Often they use SQLite. Since SQLite handles complete table layouts, it would also be possible to create one table with two columns (key and value as in bdb). SQLite shall also be transactional.
BDB is transactional. OpenLDAP has no need of SQL support etc. AFAIK, the biggest driver for people to use SQLite is related to licensing issues.
But why is openldap sticking on bdb? Does bdb have any other important features the SQLite doesn't have? Benchmark issues? Replication?
OpenLDAP doesn't use BDB replication features.
I have to admit, that I'm not using the latest releases of bdb. But I'm using and watching bdb for years and I hardly believe, that it has become stable in the latest release.
I really don't think it is beneficial for you to criticise the software ... if you want solutions to your problems, provide more detail on your configuration, and maybe you will have a quicker resolution ...
You may want to upgrade.
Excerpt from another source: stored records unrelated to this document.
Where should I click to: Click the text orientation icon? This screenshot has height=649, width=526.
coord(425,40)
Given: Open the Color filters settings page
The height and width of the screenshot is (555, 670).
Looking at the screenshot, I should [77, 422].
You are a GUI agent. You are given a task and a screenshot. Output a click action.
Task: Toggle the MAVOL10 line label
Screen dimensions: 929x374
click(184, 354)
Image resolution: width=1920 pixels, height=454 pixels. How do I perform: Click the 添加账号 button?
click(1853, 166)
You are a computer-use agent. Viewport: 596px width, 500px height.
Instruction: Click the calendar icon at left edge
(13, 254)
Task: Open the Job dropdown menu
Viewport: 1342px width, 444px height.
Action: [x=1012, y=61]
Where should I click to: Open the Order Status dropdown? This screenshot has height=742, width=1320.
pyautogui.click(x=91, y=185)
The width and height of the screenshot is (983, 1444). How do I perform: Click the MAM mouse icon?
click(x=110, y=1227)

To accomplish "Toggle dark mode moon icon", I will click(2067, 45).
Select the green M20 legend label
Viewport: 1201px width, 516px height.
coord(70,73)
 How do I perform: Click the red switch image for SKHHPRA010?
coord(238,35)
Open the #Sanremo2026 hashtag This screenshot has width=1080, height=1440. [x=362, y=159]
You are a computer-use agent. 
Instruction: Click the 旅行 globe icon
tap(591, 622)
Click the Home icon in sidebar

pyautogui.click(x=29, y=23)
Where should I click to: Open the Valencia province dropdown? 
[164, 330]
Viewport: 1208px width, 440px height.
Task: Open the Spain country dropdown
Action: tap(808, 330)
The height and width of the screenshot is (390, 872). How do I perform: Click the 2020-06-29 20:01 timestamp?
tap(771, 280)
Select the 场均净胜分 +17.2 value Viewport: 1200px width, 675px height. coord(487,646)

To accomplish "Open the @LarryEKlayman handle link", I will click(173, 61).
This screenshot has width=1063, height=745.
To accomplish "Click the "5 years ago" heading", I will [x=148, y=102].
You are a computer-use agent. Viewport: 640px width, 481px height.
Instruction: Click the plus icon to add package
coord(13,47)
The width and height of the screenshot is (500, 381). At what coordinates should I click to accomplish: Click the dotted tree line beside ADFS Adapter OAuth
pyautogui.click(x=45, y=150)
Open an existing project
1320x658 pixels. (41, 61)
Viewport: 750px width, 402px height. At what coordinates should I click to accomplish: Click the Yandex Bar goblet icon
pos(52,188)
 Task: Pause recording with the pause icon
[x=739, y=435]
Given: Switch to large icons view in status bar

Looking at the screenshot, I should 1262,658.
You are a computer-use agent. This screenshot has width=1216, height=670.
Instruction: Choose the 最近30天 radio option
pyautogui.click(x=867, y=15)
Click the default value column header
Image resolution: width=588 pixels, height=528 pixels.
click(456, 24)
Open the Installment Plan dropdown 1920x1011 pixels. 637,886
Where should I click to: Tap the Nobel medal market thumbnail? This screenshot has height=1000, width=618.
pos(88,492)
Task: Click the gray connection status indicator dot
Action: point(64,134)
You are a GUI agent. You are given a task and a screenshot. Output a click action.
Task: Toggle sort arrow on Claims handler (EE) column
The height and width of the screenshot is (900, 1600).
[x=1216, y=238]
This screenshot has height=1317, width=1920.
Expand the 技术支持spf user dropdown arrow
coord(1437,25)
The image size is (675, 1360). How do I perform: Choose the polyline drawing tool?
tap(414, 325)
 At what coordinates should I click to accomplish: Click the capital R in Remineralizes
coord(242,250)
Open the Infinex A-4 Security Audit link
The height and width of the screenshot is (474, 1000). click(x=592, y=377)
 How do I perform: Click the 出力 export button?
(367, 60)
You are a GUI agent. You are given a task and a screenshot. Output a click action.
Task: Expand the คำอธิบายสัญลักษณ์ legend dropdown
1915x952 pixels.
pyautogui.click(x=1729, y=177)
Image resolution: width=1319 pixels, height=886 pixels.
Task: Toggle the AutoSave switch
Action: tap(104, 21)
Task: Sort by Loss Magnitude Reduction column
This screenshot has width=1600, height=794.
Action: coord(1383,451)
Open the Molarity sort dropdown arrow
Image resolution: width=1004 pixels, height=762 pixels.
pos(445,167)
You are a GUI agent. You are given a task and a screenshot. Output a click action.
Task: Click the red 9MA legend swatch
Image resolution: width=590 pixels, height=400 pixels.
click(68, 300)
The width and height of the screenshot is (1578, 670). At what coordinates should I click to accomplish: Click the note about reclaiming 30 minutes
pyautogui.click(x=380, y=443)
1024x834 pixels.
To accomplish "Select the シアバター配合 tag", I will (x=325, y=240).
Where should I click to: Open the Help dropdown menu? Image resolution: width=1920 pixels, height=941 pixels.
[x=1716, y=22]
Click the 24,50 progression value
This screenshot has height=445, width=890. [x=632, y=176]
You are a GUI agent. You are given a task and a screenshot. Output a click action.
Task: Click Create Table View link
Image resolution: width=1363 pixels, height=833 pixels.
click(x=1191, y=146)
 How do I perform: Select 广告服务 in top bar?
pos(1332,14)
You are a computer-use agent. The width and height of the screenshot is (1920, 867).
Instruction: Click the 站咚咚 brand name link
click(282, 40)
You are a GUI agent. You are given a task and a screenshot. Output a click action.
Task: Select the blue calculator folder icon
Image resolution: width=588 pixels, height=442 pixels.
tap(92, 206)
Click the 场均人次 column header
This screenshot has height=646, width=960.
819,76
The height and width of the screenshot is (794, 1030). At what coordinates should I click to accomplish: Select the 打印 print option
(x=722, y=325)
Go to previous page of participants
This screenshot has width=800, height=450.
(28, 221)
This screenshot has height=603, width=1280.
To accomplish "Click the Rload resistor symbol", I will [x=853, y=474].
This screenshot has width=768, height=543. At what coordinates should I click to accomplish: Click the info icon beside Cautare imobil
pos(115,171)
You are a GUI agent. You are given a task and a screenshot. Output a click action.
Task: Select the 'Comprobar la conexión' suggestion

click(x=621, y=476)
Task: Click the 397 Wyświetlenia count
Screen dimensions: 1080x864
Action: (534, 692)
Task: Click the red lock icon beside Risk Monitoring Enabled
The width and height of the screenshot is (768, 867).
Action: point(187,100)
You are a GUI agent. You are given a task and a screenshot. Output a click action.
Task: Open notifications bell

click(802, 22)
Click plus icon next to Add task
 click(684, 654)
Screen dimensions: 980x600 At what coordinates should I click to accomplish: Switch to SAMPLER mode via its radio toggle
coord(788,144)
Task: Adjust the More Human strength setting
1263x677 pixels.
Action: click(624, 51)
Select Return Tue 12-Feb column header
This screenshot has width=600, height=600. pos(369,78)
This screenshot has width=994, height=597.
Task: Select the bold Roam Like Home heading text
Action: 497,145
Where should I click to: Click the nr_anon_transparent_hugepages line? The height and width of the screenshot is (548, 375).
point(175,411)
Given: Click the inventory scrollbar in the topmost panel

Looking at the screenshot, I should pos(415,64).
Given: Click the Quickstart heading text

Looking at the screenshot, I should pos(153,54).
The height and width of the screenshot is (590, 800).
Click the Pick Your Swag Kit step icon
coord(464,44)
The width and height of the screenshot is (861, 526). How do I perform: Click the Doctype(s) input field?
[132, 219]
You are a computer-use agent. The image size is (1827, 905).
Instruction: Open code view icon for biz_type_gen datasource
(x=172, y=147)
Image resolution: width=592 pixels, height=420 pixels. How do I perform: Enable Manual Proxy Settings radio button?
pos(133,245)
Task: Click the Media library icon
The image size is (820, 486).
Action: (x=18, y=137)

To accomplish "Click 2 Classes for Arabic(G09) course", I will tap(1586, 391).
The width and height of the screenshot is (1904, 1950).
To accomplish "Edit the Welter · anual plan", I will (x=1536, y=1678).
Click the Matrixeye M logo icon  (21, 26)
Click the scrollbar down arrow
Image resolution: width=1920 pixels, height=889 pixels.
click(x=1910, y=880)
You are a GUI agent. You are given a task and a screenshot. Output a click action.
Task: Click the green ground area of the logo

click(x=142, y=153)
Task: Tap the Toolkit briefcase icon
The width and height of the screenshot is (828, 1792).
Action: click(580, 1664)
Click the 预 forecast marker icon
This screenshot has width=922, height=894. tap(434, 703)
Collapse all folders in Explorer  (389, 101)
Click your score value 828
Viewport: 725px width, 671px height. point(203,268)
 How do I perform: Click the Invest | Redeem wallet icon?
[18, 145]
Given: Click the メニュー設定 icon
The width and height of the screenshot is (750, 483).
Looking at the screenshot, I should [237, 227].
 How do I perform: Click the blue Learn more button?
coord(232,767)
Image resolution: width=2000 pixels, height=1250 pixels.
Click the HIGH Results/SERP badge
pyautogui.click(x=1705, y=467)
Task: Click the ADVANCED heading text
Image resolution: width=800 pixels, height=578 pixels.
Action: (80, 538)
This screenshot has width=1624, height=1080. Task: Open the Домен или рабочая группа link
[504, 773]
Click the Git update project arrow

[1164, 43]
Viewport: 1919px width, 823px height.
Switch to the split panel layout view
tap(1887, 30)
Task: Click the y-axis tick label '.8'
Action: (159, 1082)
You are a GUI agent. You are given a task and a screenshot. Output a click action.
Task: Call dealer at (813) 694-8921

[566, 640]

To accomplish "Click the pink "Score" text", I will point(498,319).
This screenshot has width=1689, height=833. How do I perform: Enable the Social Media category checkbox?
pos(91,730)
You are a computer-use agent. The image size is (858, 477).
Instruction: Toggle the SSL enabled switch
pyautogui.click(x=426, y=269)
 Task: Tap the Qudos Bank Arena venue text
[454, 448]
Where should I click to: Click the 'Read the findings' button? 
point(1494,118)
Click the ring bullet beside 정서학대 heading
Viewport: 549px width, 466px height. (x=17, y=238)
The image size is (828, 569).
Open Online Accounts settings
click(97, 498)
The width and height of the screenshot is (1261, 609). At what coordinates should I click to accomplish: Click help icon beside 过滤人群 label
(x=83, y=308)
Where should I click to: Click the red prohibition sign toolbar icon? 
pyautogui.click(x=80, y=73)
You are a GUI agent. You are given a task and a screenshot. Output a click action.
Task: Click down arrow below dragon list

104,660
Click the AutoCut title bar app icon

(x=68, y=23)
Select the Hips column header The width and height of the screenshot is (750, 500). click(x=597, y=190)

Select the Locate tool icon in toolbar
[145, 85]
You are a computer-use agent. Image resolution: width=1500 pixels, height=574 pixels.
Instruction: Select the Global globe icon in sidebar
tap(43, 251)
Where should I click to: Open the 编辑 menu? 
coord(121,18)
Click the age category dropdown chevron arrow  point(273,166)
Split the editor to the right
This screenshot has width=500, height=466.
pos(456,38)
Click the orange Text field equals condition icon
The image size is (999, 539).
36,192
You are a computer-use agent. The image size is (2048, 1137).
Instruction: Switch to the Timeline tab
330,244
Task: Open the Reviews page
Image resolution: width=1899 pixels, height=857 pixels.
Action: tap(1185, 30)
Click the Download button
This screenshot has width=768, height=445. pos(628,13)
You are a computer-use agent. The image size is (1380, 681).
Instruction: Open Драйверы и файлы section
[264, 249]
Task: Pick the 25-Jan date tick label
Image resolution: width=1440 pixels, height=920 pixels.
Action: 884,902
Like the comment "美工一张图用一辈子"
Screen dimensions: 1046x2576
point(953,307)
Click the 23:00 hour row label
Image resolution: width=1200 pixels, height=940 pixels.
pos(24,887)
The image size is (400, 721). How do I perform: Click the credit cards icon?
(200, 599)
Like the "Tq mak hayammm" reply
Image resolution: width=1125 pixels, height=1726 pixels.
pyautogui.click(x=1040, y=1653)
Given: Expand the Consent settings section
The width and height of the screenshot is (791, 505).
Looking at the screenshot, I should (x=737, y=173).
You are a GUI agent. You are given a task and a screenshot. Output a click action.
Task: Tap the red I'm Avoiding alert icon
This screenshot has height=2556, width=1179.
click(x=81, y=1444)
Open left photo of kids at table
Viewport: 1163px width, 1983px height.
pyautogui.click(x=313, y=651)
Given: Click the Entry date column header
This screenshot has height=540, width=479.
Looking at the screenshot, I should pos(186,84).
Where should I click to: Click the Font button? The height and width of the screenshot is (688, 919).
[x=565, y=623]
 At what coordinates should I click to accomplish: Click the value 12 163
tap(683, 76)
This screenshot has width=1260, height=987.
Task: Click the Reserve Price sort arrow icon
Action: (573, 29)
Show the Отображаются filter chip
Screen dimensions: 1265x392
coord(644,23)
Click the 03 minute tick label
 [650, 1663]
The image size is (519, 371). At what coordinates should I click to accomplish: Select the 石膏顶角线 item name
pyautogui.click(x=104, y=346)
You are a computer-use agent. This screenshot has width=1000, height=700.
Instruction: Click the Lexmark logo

This may not fix all your issues (as upgrading doesn't magically tune your configuration for you), however: -There have been lots of fixes since 2.2.13 -Features have been added that would mitigate your problems, even if you didn't do tuning (such as slapd doing automatic database recovery when necessary) -Warning messages when no DB_CONFIG file is found etc.
Upgrading may not be very much work ... you may want to look at:
http://staff.telkomsa.net/packages/rhel4/openldap/ http://staff.telkomsa.net/packages/ (for a .repo file for yum, if you use yum)
However, I am curious as to why this question ("Why does OpenLDAP on RHEL4 suck") gets asked so often. How did you come to the conclusion that BDB should be dropped in favour of some other database library? What searches did you do to find solutions to your problem? Maybe we can improve the content on the FAQ-o-matic to ensure people don't end up in your situation, or at least find real solutions sooner.